Third, rounding (for positive)
int y=something;
int x = (((y*10L*5L)/8L+5L)/10L;
You can see that the factor is 10*5/8 instead of 5/8. For rounding, we normally add a 0.5. But we are doing it in integer, so 0.5 is not feasible. To get around that, multiply the expression by 10 first, now we can add a 5 to round it to the tens and divide it back down by 10.
Fourth, rounding (for positive or negative)
int y=something;
int x = (((y*10L*5L)/8L+(y<0 ? -5L : 5L))/10L;
You can see the same 10*5/8. But instead of just adding 5L, it does a test first:It adds -5 if y is negative, otherwise it adds +5.

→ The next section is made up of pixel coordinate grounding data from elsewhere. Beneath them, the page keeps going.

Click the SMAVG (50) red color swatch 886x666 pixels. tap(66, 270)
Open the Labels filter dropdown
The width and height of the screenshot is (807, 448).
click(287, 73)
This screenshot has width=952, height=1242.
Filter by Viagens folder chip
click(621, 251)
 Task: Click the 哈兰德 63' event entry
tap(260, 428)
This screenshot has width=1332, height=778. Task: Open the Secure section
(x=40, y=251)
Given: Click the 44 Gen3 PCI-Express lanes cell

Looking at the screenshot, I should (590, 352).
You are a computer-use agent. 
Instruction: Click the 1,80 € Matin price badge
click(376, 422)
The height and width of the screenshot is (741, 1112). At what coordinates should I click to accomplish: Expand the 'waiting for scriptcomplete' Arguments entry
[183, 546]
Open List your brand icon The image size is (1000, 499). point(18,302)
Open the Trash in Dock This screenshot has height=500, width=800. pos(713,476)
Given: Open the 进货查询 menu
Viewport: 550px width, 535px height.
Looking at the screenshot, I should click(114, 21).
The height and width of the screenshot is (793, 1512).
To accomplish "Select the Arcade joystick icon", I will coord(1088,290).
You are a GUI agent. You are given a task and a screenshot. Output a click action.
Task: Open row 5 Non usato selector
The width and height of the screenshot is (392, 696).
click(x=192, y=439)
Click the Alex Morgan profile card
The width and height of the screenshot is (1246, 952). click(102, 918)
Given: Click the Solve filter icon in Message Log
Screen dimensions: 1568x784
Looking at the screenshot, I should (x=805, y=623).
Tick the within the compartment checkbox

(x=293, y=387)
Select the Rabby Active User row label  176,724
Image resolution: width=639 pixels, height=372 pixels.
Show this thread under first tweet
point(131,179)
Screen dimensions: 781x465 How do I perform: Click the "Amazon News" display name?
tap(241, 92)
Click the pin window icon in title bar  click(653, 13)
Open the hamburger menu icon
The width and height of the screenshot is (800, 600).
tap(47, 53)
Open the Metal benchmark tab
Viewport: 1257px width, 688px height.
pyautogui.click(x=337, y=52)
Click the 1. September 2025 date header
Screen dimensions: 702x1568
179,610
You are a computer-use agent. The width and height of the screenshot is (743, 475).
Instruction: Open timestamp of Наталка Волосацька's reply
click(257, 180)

Fifth, something for you to try
The code (and output):
int y1=24094; // a number that overflows on multiply and needs rounding
int y2=-y1; // same number in negative
int result1,result2,result3,result4,result5,result6,result7;
Serial.print(" y1=");Serial.println(y1);
Serial.print(" y2=");Serial.println(y2);
Serial.println("Result when done in float expression:");
Serial.print(" y1*5.0/8.0=");Serial.println((float) y1*5.0/8.0);
Serial.print(" y2*5.0/8.0=");Serial.println((float) y2*5.0/8.0);
Serial.println();
Serial.print(" R1 forcing eval constant first=");Serial.println( result1 = (y1 * ( 5 / 8 )) );
Serial.print(" R2 multiply in int16 first cause overflow=");Serial.println( result2 = (y1 * 5) / 8 );
Serial.print(" R3 multiply in int32 eliminiated overflow=");Serial.println( result3 = ((y1 * 5L) / 8L) );
Serial.println();
Serial.print(" R4 +rounding a + =");Serial.println( result4 = ((y1*10L*5L)/8L + 5L)/10L );
Serial.print(" R5 +rounding a - =");Serial.println( result5 = ((y2*10L*5L)/8L + 5L)/10L );
Serial.print(" R6 +-rounding a + =");Serial.println( result6 = ((y1*10L*5L)/8L + (y1<0 ? -5L : 5L))/10L );
Serial.print(" R7 +-rounding a - =");Serial.println( result7 = ((y2*10L*5L)/8L + (y2<0 ? -5L : 5L))/10L );
You should see that result6 and result7 give you the same results for + and - with rounding. Complicated as that expression looks, it is still many times faster than doing it in float. This is what you should see with the serial output:
y1=24094
y2=-24094
Result when done in float expression:
y1*5.0/8.0=15058.75
y2*5.0/8.0=-15058.75
R1 forcing eval constant first=0
R2 multiply in int16 first cause overflow=-1325
R3 multiply in int32 eliminiated overflow=15058
R4 +rounding a + =15059
R5 +rounding a - =-15058
R6 +-rounding a + =15059
R7 +-rounding a - =-15059
Hope this helps in your understanding and future code development...
Rick